Let’s Talk Profanity

Posted by co-director Traci Brant

As I sit reflecting on the opening weekend of American Rex, I find myself thinking about profanity in theatre.  I am not at all offended by its use within the confines of a play.  Admittedly, I have slung a few choice profane words around in my time.  Since having kids, I just don’t get the opportunity to curse much anymore. Leaving my personal inclinations aside, I do find myself very conflicted about the use of profanity on stage.   

As the co-director of American Rex, I can tell you the play does contain adult language, but I can also assure you that it is not used gratuitously.  Since this is world premiere play, I have had the opportunity to work with the playwright and discuss this very subject.  The characters are depicted with as much realism as possible.  The playwright grew up in West Virginia coal mining territory so he has an intimate knowledge of what these men and women went through and how passionately they spoke.  

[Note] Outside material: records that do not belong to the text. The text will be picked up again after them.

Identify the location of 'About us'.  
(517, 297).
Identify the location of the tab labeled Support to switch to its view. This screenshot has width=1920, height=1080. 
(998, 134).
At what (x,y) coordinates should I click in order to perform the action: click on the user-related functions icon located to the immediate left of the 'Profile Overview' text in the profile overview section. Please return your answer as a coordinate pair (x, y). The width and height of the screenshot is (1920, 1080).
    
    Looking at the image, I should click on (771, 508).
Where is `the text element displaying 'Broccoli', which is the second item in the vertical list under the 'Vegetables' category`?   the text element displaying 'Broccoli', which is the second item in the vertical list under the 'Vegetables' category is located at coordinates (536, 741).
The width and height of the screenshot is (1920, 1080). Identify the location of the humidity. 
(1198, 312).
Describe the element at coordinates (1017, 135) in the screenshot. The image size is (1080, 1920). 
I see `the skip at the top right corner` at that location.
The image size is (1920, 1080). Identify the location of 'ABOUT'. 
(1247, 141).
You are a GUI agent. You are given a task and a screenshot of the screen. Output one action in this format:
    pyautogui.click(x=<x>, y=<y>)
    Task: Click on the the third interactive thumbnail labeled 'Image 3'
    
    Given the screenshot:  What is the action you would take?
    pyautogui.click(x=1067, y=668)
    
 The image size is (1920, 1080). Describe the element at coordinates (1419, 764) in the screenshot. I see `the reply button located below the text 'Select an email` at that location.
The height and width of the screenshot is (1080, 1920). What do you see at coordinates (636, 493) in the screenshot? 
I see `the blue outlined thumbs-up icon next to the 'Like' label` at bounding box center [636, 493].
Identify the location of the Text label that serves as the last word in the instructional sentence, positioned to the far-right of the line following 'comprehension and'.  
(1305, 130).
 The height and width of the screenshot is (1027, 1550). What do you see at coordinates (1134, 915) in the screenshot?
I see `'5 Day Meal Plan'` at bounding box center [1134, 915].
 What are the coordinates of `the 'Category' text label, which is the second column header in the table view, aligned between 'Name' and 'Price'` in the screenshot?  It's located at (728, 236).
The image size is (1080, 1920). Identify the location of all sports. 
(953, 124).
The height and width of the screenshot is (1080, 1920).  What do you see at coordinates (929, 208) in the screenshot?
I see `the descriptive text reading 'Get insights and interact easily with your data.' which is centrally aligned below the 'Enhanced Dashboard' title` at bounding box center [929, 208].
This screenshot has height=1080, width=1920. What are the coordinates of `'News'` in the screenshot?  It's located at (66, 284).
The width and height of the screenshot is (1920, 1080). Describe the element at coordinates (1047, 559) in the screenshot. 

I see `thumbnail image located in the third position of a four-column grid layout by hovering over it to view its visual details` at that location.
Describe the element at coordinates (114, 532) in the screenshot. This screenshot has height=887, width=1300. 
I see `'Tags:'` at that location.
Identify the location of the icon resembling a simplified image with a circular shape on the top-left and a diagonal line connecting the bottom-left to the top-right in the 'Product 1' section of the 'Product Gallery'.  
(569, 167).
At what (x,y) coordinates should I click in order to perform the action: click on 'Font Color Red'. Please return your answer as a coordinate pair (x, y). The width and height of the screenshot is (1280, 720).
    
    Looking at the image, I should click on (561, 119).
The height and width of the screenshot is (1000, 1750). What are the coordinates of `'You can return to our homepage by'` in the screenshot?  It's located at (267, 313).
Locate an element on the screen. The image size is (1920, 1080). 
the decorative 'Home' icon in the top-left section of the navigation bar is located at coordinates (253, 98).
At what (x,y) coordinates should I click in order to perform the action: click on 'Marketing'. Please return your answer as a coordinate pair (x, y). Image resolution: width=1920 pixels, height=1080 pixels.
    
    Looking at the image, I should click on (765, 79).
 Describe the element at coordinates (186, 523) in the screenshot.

Use of language in a play teaches us something about the characters.  It gives us clues about education level, upbringing, social class, and can express a particular kind of passion in dialogue.  So, that’s a good thing, right?  Well, yes and no.  When an audience member is very uncomfortable or offended by a character’s language, they may be unable to feel sympathy or empathy for the character’s situation.  It may actually cause them to disengage from the piece completely. They may not return for the second act.  And, that is no good.  We want to share stories and anything that get’s in the way of that goal is unfortunate.

While I don’t have a solution to this conflict, I’m very interested in a discussion.  I respect a patron’s right to choose their experiences.  If a theatre experience that includes profanity is not right for you, there are many other excellent plays in a theater season that do not use this device. My personal inclination is to remind audiences that profanity in a play does not reflect on the values of the actors, directors, audience, or the theatre as a whole.  In telling a diverse range of stories, you will encounter characters who don’t think like you, dress like you, or talk like you.  And, isn’t that the point?  The theater allows us to have an incredible range of experiences from the safety of our aisle seat.  I would ask an audience to please not turn away from those characters who throw out an f-bomb here and there, but instead to think about why they use that language and what it’s meant to tell us about the situation.  Their upbringing, education, and general circumstance may not be as comfortable as ours and that reality is often reflected in their use of language.

What are your thoughts on profanity used on stage in the context of a play?